--- begin DATASET EXTRACT ---
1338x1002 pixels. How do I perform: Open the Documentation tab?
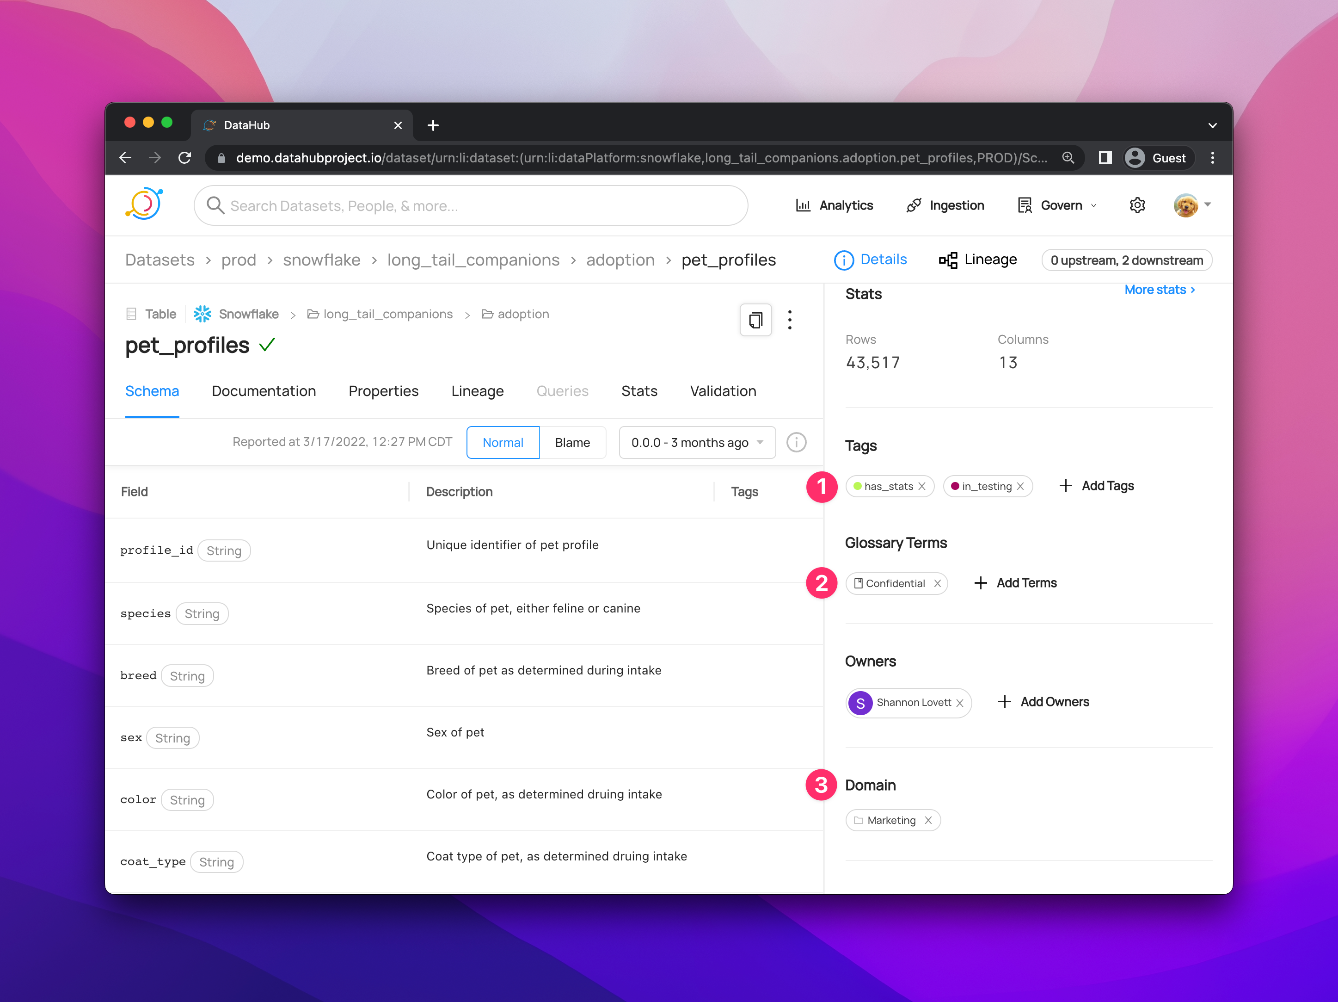point(264,391)
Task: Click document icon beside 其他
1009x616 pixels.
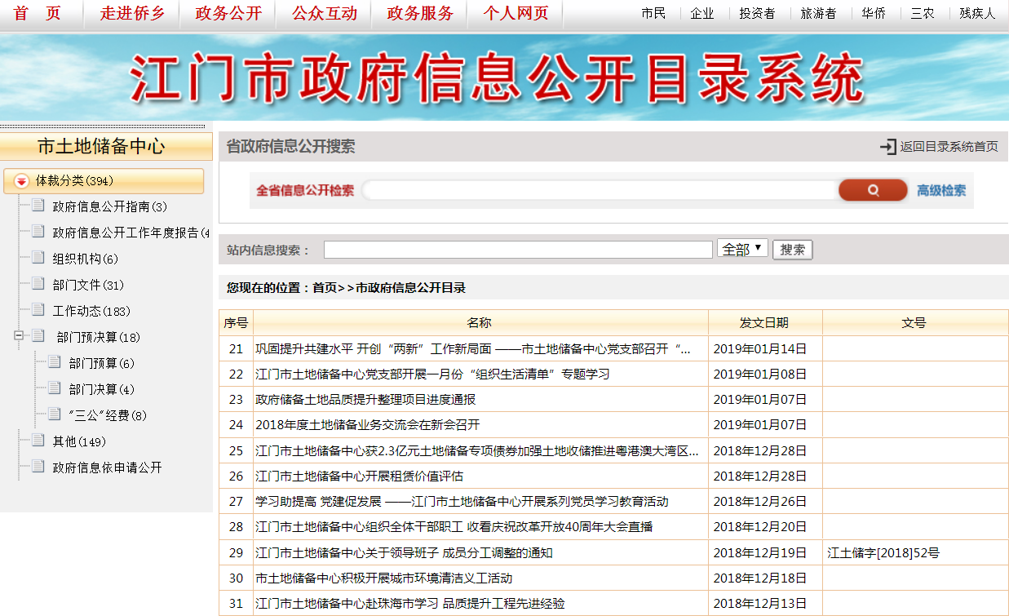Action: coord(38,441)
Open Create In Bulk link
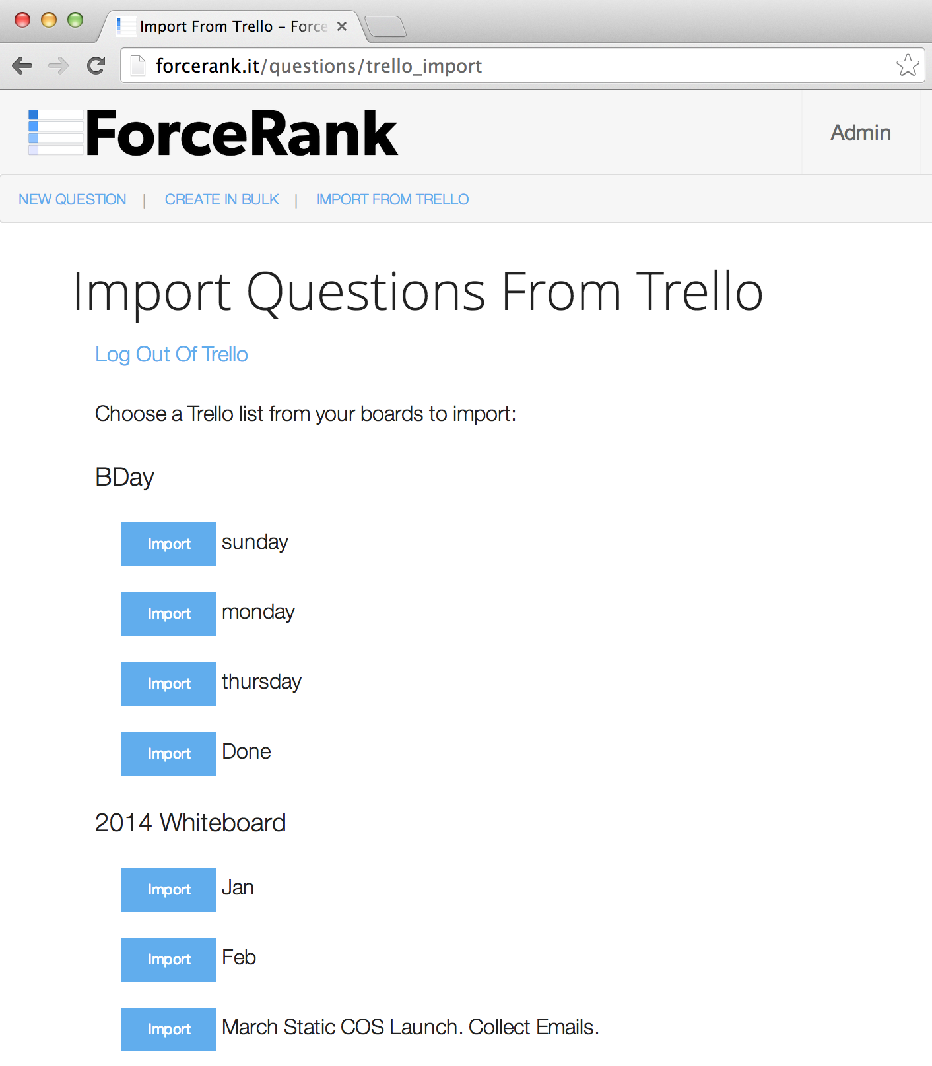 click(x=222, y=199)
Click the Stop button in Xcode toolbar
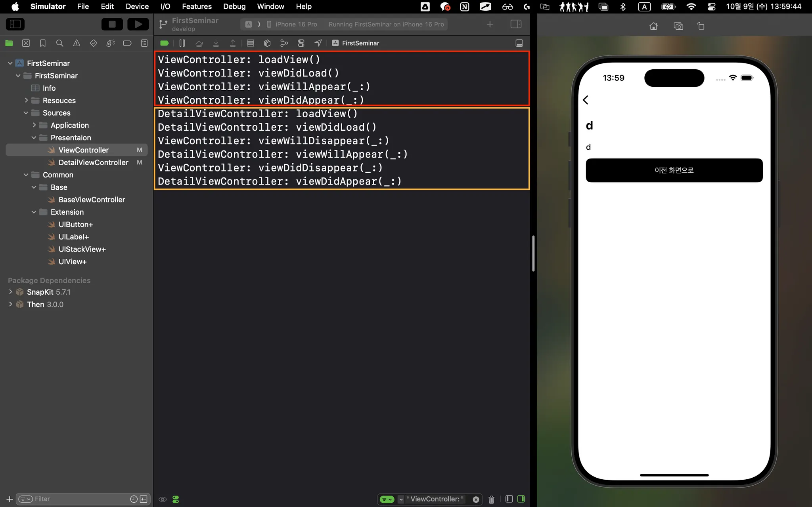 (x=112, y=24)
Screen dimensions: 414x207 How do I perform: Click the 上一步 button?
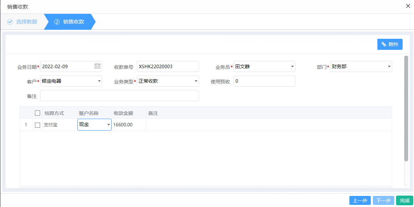[x=360, y=200]
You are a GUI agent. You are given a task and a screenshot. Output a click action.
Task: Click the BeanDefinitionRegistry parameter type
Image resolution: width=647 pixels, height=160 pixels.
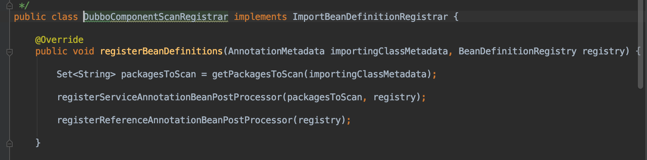pyautogui.click(x=517, y=51)

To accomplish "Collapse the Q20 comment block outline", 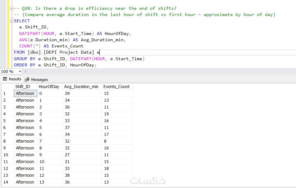I will pos(11,8).
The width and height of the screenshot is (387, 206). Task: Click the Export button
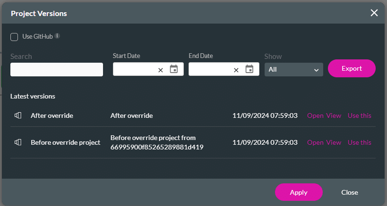coord(352,68)
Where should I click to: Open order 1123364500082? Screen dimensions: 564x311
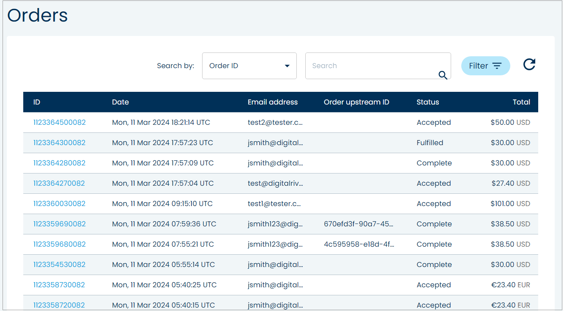(60, 123)
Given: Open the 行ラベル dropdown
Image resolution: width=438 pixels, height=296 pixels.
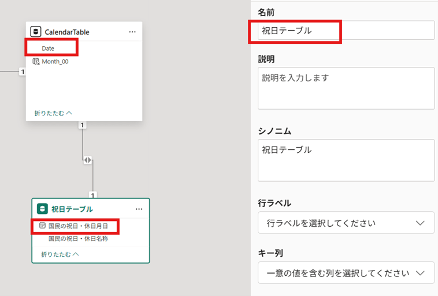Looking at the screenshot, I should click(346, 223).
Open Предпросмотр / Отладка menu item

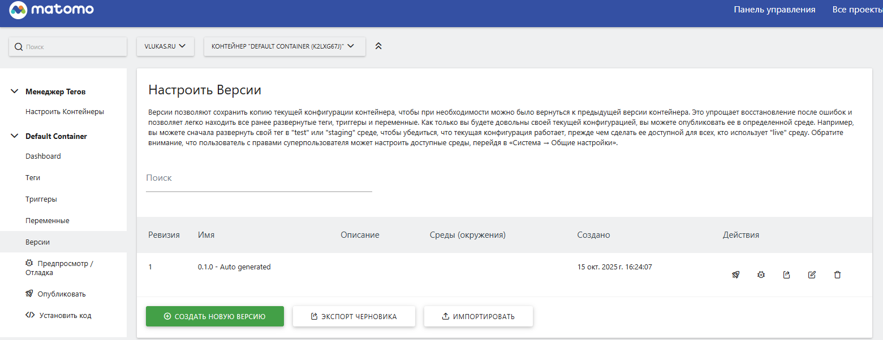pyautogui.click(x=59, y=268)
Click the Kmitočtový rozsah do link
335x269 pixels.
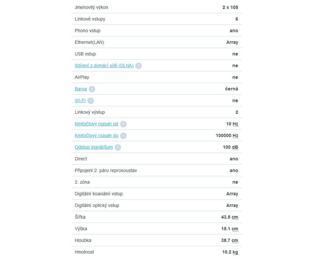pyautogui.click(x=96, y=136)
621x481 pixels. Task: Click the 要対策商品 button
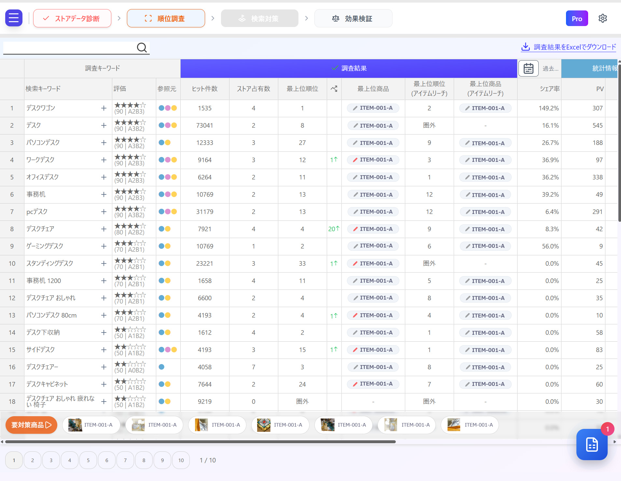(31, 425)
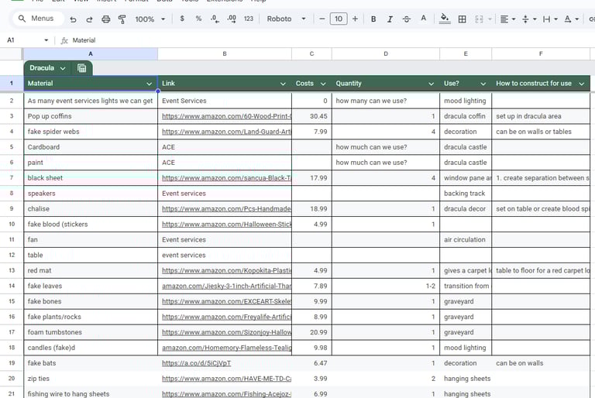The width and height of the screenshot is (595, 398).
Task: Open table view options icon beside Dracula
Action: tap(82, 68)
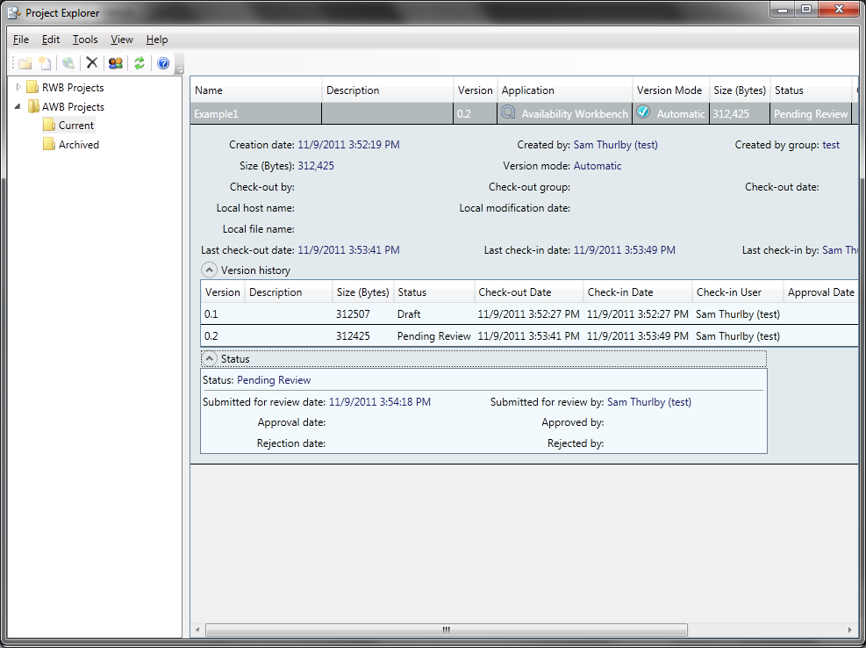Collapse the Status section
866x648 pixels.
pyautogui.click(x=210, y=358)
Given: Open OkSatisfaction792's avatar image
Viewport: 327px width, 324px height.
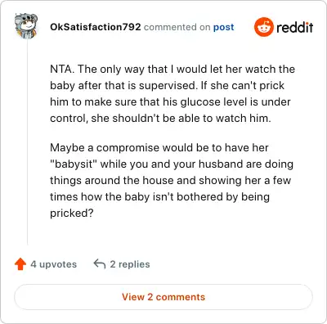Looking at the screenshot, I should pyautogui.click(x=26, y=25).
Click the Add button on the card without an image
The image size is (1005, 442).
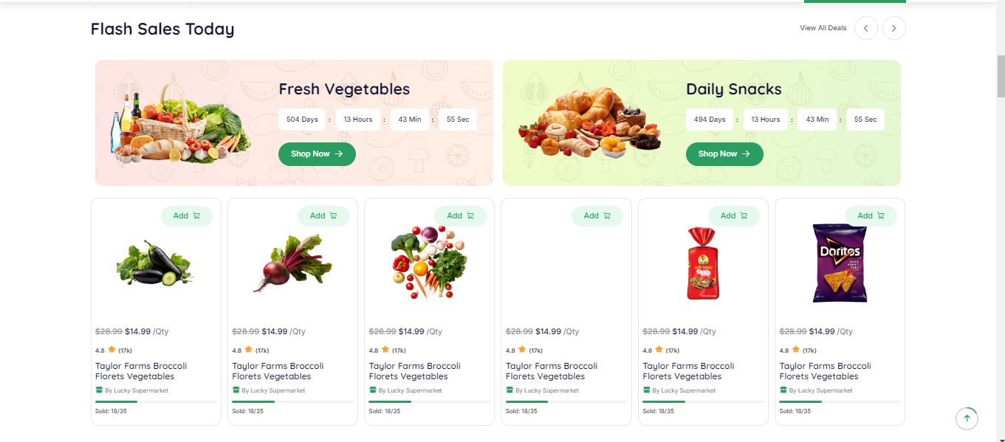coord(597,216)
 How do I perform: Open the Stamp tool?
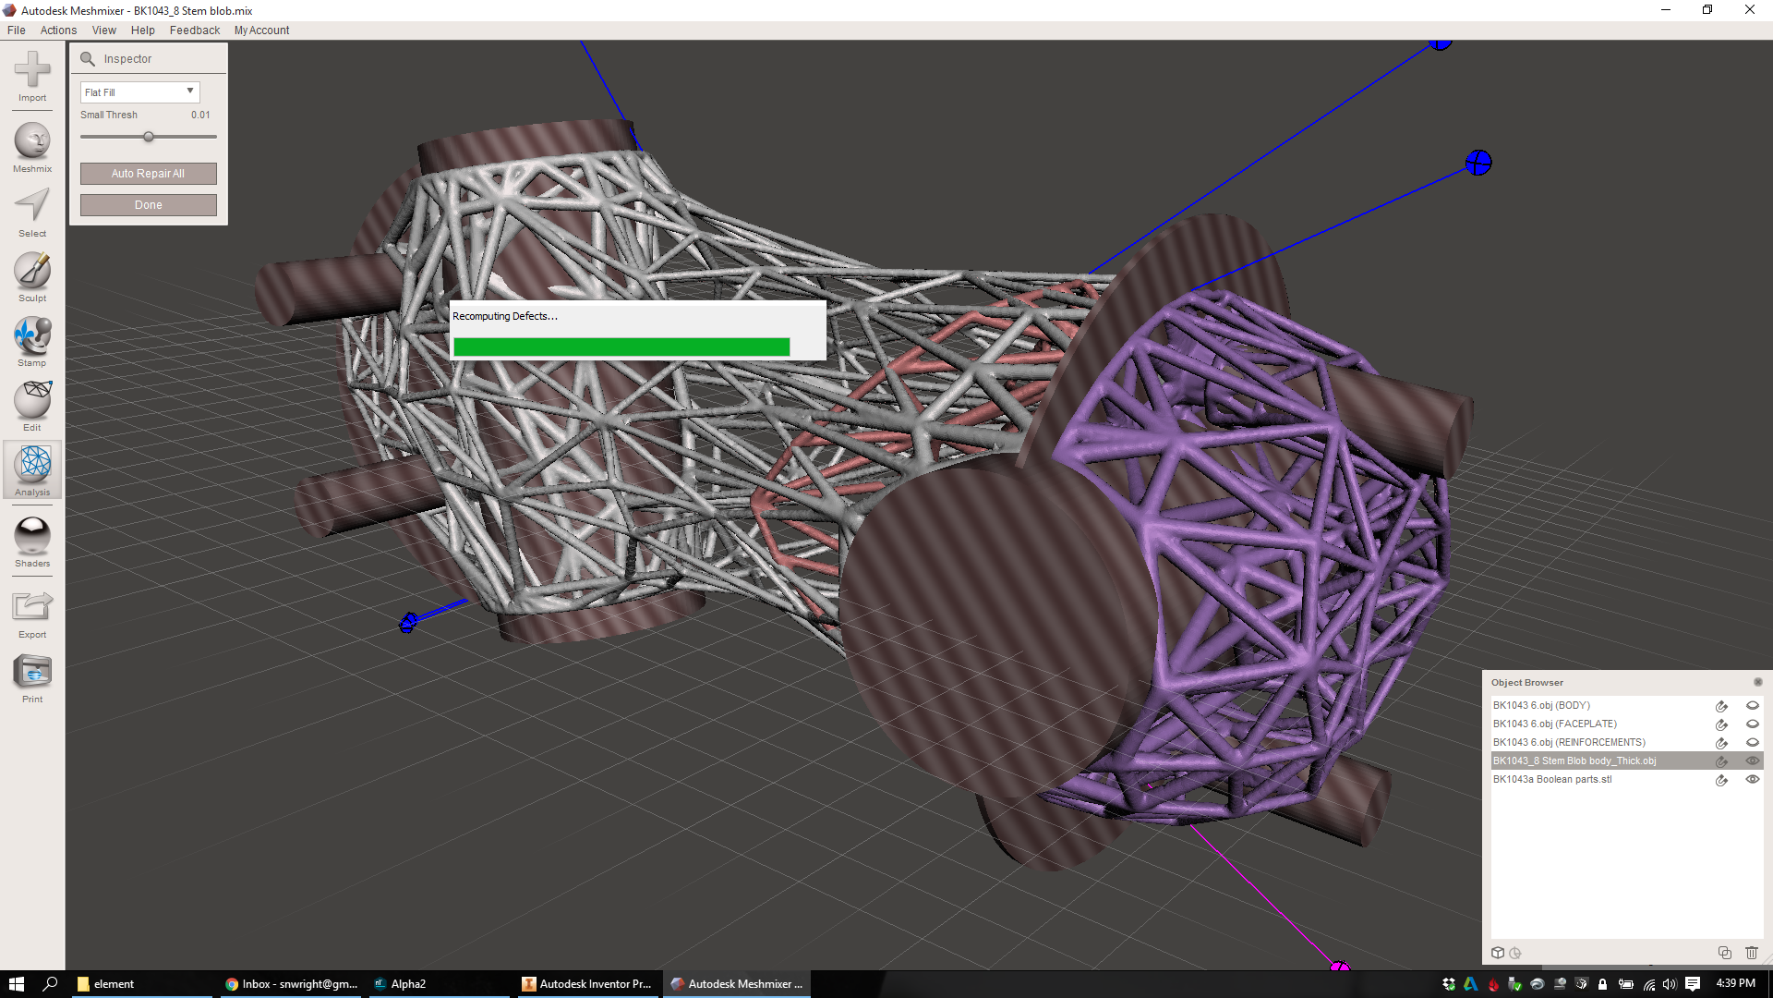coord(32,335)
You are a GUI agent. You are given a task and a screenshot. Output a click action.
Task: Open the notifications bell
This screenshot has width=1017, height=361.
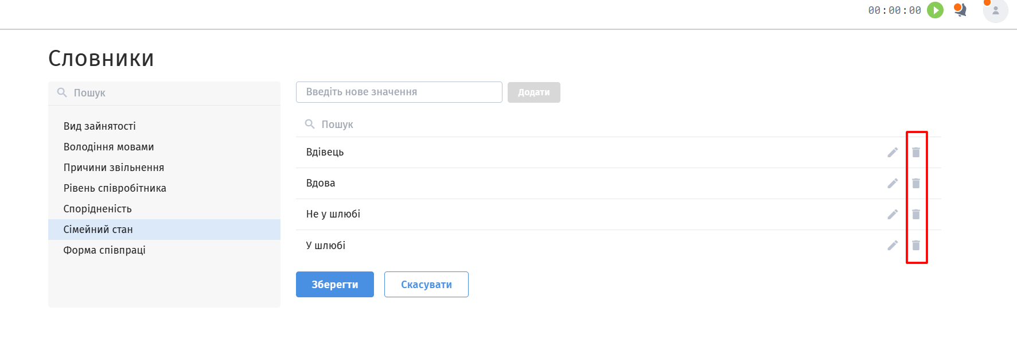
--- end DATASET EXTRACT ---
• [TASK DETAILS]:
Copy out the entries exactly, starting at the line that contains "Given: Open the 行ラベル dropdown" and continuing through the end of the entries, with both ends included. Leave the pictures out.

• [REPLY TO THE EXERCISE]:
Given: Open the 行ラベル dropdown
Image resolution: width=438 pixels, height=296 pixels.
Looking at the screenshot, I should click(346, 223).
Open Предпросмотр / Отладка menu item

pyautogui.click(x=59, y=268)
Click the Kmitočtový rozsah do link
335x269 pixels.
pyautogui.click(x=96, y=136)
621x481 pixels. Task: Click the 要対策商品 button
(31, 425)
The width and height of the screenshot is (595, 398).
Task: Open table view options icon beside Dracula
Action: tap(82, 68)
Collapse the Status section
866x648 pixels.
pyautogui.click(x=210, y=358)
Given: Open OkSatisfaction792's avatar image
Viewport: 327px width, 324px height.
Looking at the screenshot, I should pyautogui.click(x=26, y=25).
Click the Add button on the card without an image
The image size is (1005, 442).
coord(597,216)
 How do I perform: Open the Stamp tool?
coord(32,335)
You are a GUI agent. You are given a task and a screenshot. Output a click action.
Task: Open the notifications bell
This screenshot has width=1017, height=361.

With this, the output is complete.